Well, some will at least.

Someone known for telling fables is a fabulist. And recently, several bloggers have been discussing the media's willingness to openly embrace fabulism and run with it: CNN's Jonathan Klein (the man who gave the Blogosphere its dress code) calls it "storytelling". Ace of Spades pungently describes CNN's "storytelling" as consisting of:

some sort of hybrid of news and strong dramatic narrative. You know--kind of made-up fictitious s*** with a pleasing emotional resonance.
In a way, it's curious to see the media moving further and further way from the appearance of objectivity. As Newsweek's Howard Fineman wrote a couple of months after President Bush was reelected:

A political party is dying before our eyes — and I don't mean the Democrats. I'm talking about the "mainstream media," which is being destroyed by the opposition (or worse, the casual disdain) of George Bush's Republican Party; by competition from other news outlets (led by the internet and Fox's canny Roger Ailes); and by its own fraying journalistic standards. At the height of its power, the AMMP (the American Mainstream Media Party) helped validate the civil rights movement, end a war and oust a power-mad president. But all that is ancient history.
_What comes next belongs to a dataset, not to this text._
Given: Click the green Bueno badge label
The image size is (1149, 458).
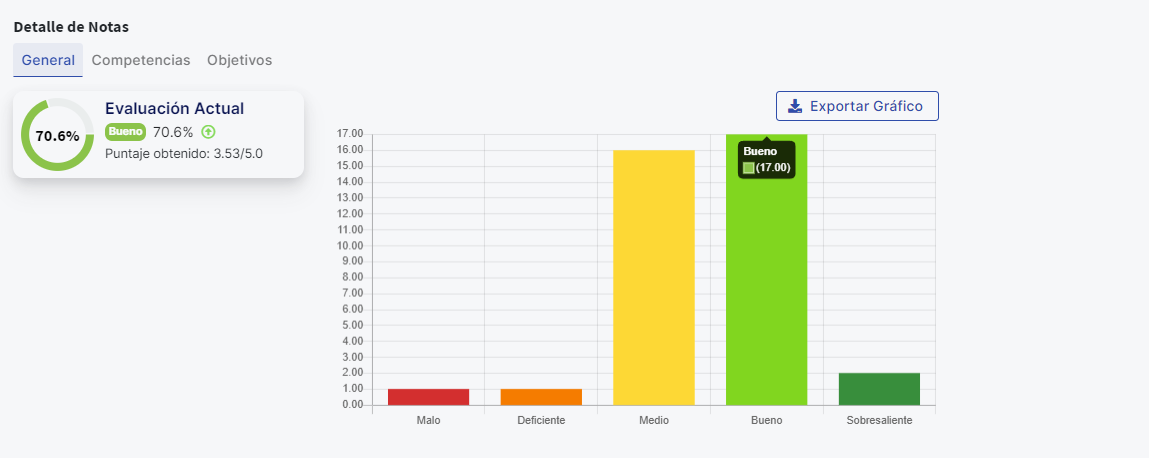Looking at the screenshot, I should click(x=126, y=132).
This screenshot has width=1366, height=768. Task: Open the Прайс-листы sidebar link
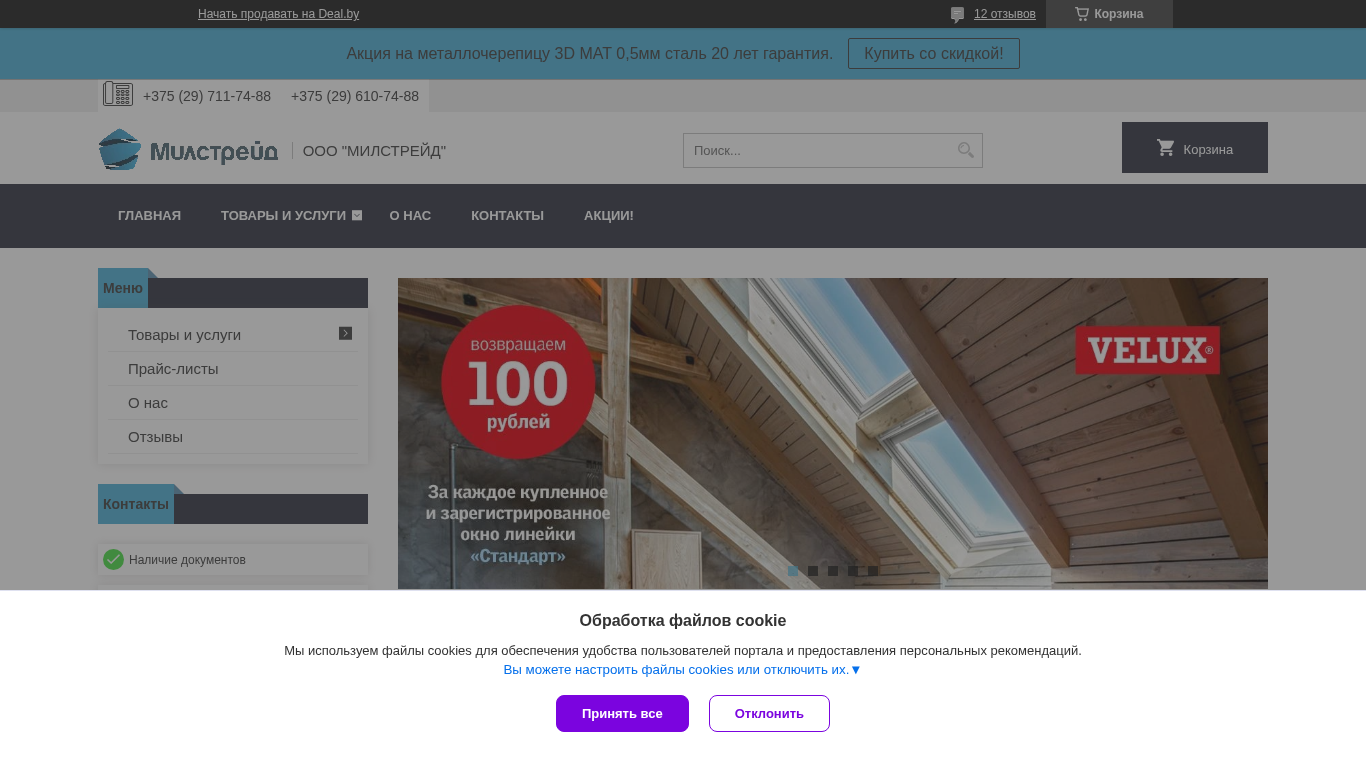(173, 369)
Now the AMMP is reeling, and not just from the humiliation of CBS News. We have a president who feels it's almost a point of honor not to hold more press conferences — he's held far fewer than any modern predecessor — and doesn't seem to agree that the media has any "right" to know what's really going in inside his administration. The AMMP, meanwhile, is regarded with ever growing suspicion by American voters, viewers and readers, who increasingly turn for information and analysis only to non-AMMP outlets that tend to reinforce the sectarian views of discrete slices of the electorate.
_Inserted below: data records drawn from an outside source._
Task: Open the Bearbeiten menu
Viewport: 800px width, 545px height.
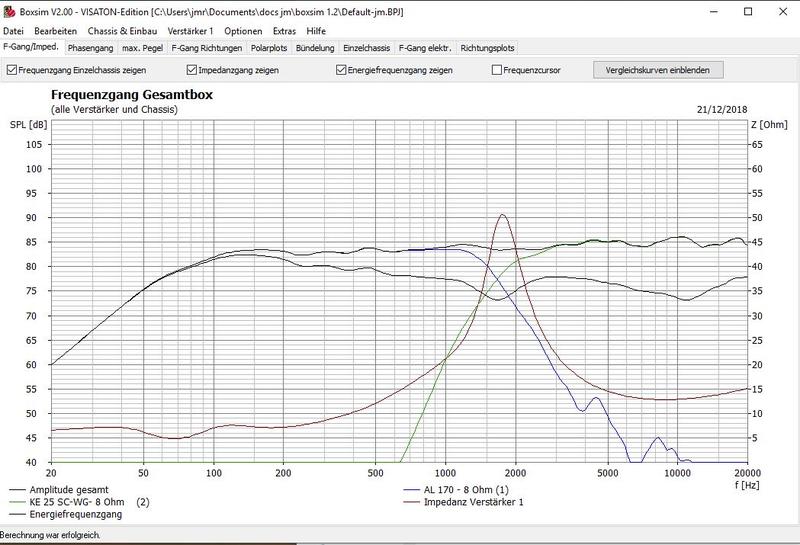Action: [x=56, y=31]

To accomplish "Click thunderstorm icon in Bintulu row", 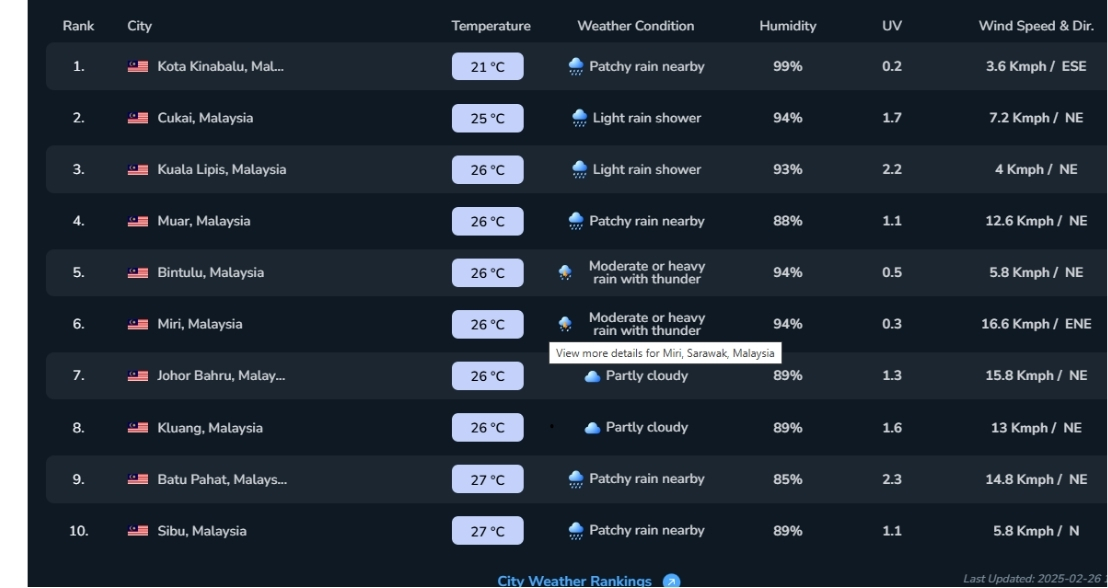I will 566,273.
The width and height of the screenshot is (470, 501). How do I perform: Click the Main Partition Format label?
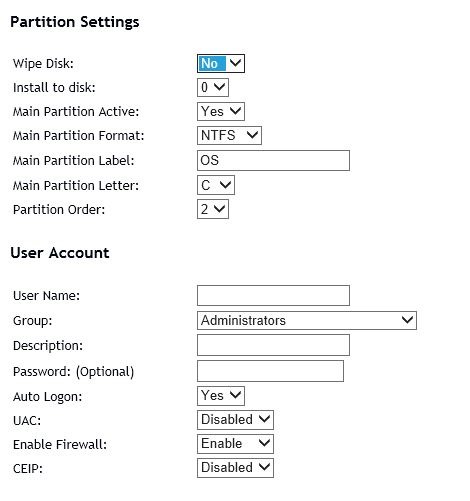[x=78, y=136]
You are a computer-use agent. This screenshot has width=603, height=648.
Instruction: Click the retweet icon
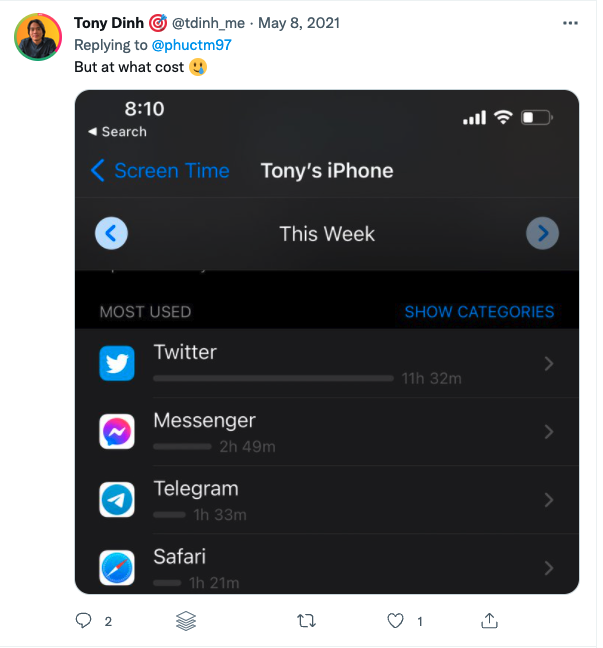[x=307, y=621]
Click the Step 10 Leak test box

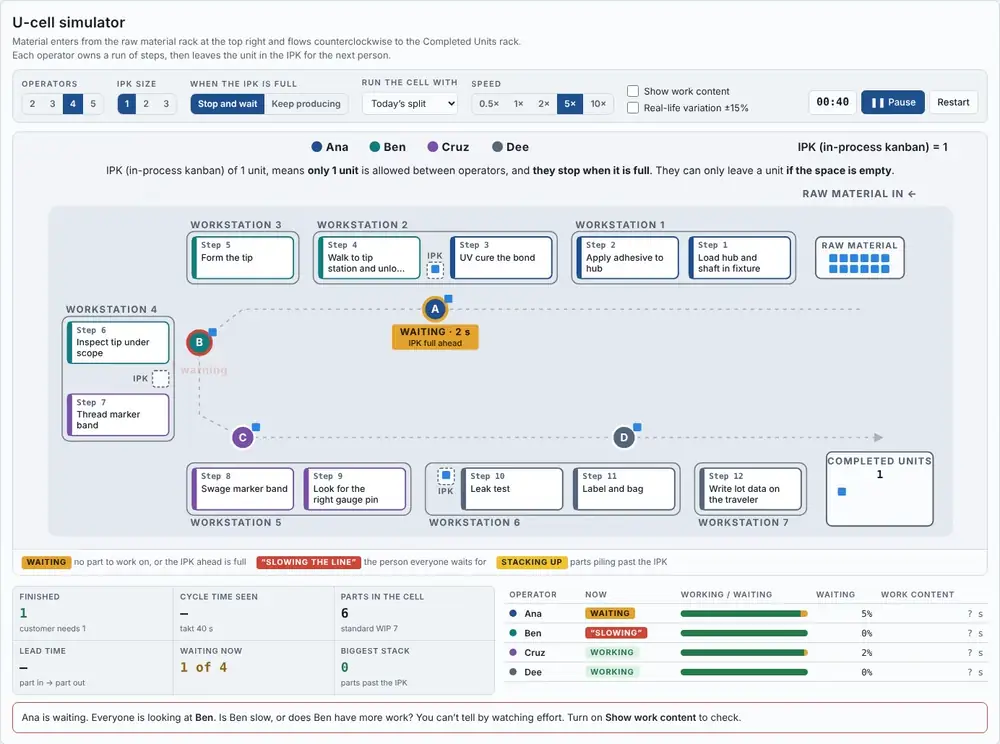(513, 489)
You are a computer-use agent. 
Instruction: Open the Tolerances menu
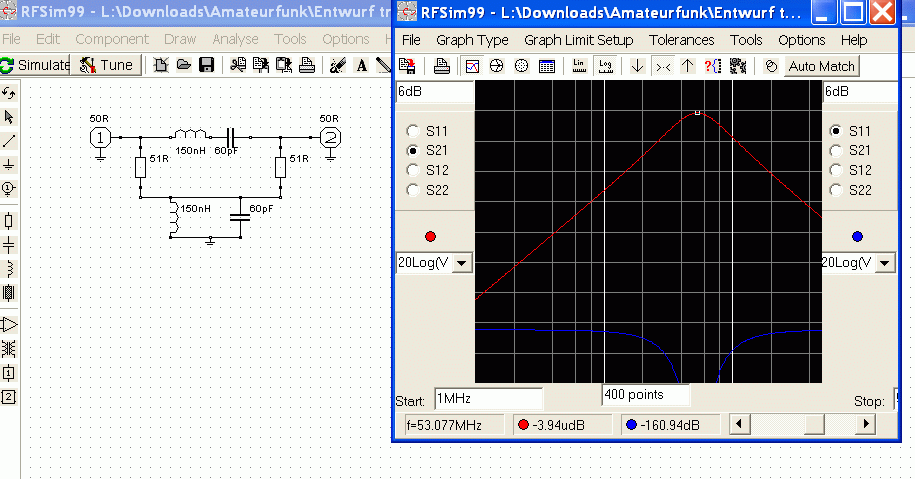click(x=682, y=40)
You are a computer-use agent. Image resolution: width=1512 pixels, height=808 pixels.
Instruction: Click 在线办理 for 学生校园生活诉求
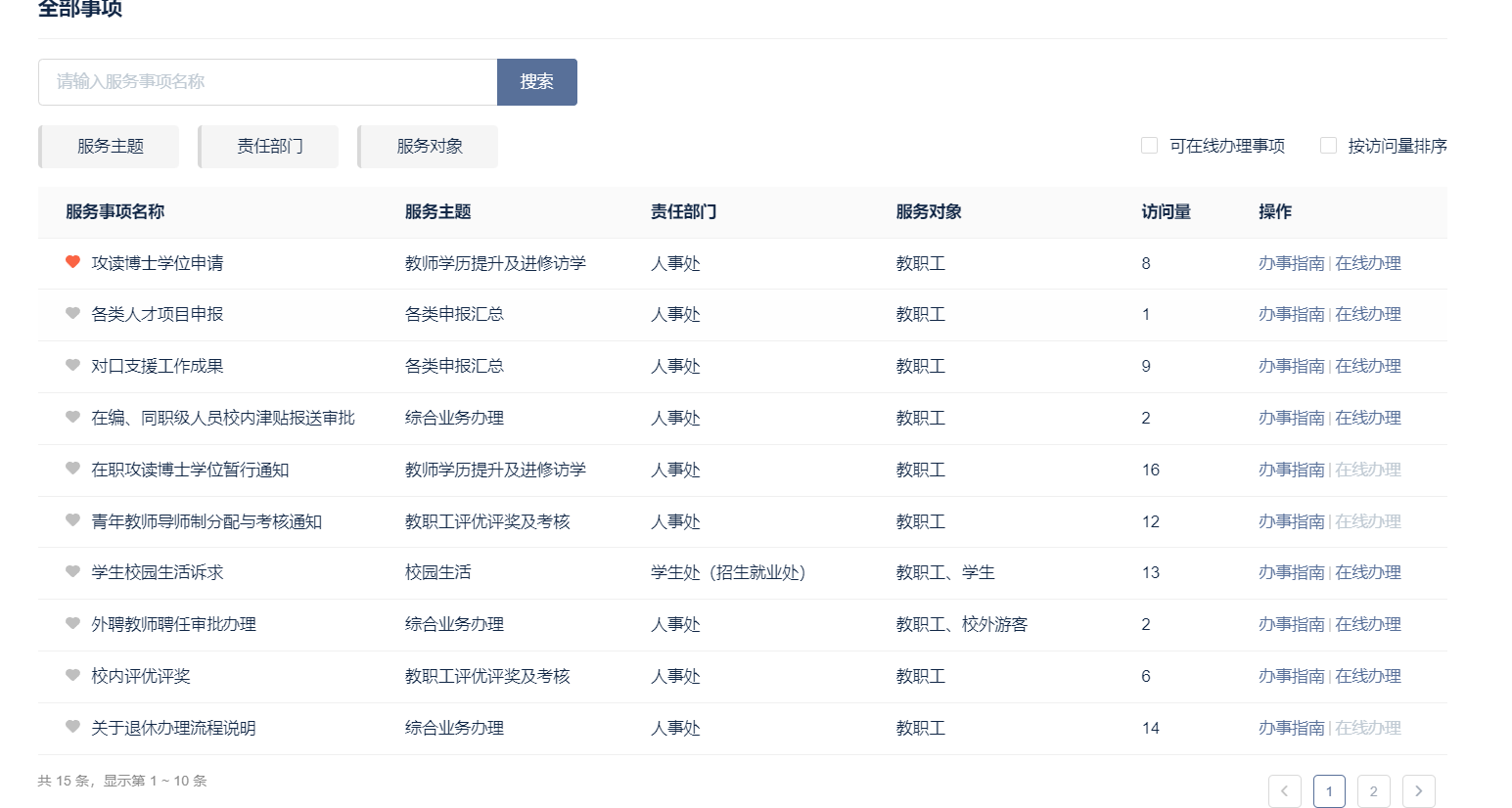click(x=1368, y=572)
Yes, I know: A purely objective viewpoint does not exist in the cosmos or in politics. Yes, I know: Today's media foodfights are mild compared with the viciousness of pamphleteers and partisan newspapers of old, from colonial times forward. Yes, I know: The notion of a neutral "mainstream" national media gained dominance only in World War II and in its aftermath, when what turned out to be a temporary moderate consensus came to govern the country.
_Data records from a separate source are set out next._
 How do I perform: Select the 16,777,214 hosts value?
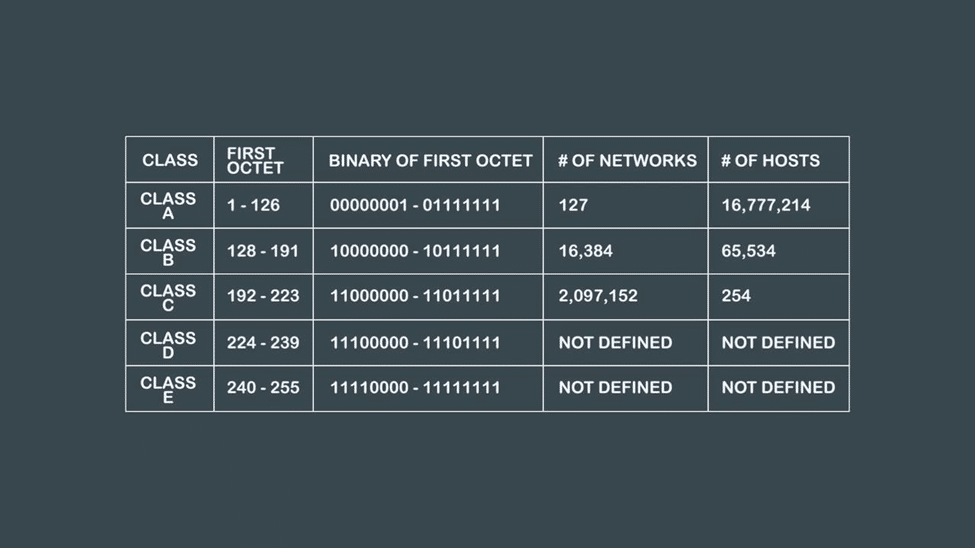click(x=766, y=205)
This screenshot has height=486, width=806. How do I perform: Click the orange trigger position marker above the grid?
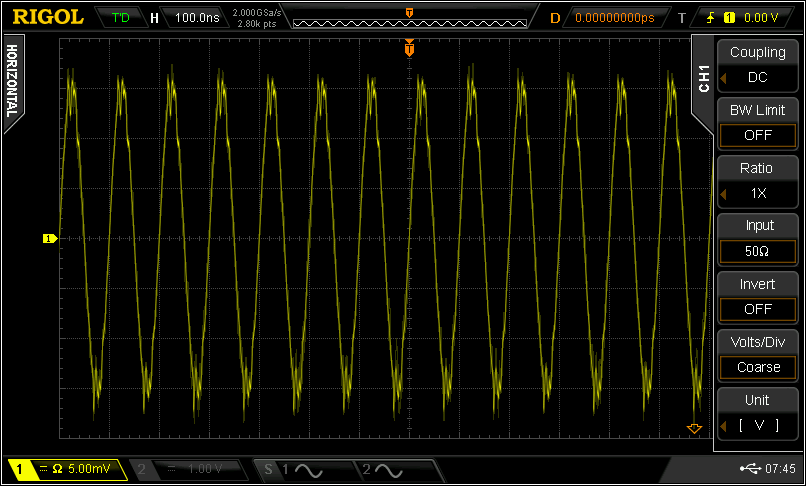[x=409, y=47]
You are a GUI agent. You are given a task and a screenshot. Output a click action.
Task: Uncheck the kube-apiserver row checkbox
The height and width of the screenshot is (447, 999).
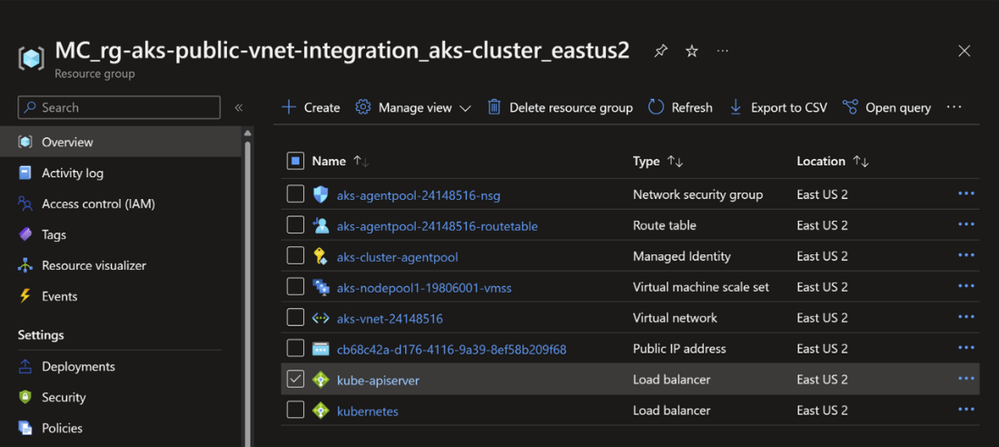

Still, the notion of a neutral, non-partisan mainstream press was, to me at least, worth holding onto. Now it's pretty much dead, at least as the public sees things.

In its place is a media which currently thinks that "storytelling" is better than even the perceived appearance of neutrally disgorging facts. I can't help but wonder which demographic Klein believes this fabulist approach will appeal to.

Update: Pejman Yousefzadeh also has some thoughts on the media's coverage of Katrina.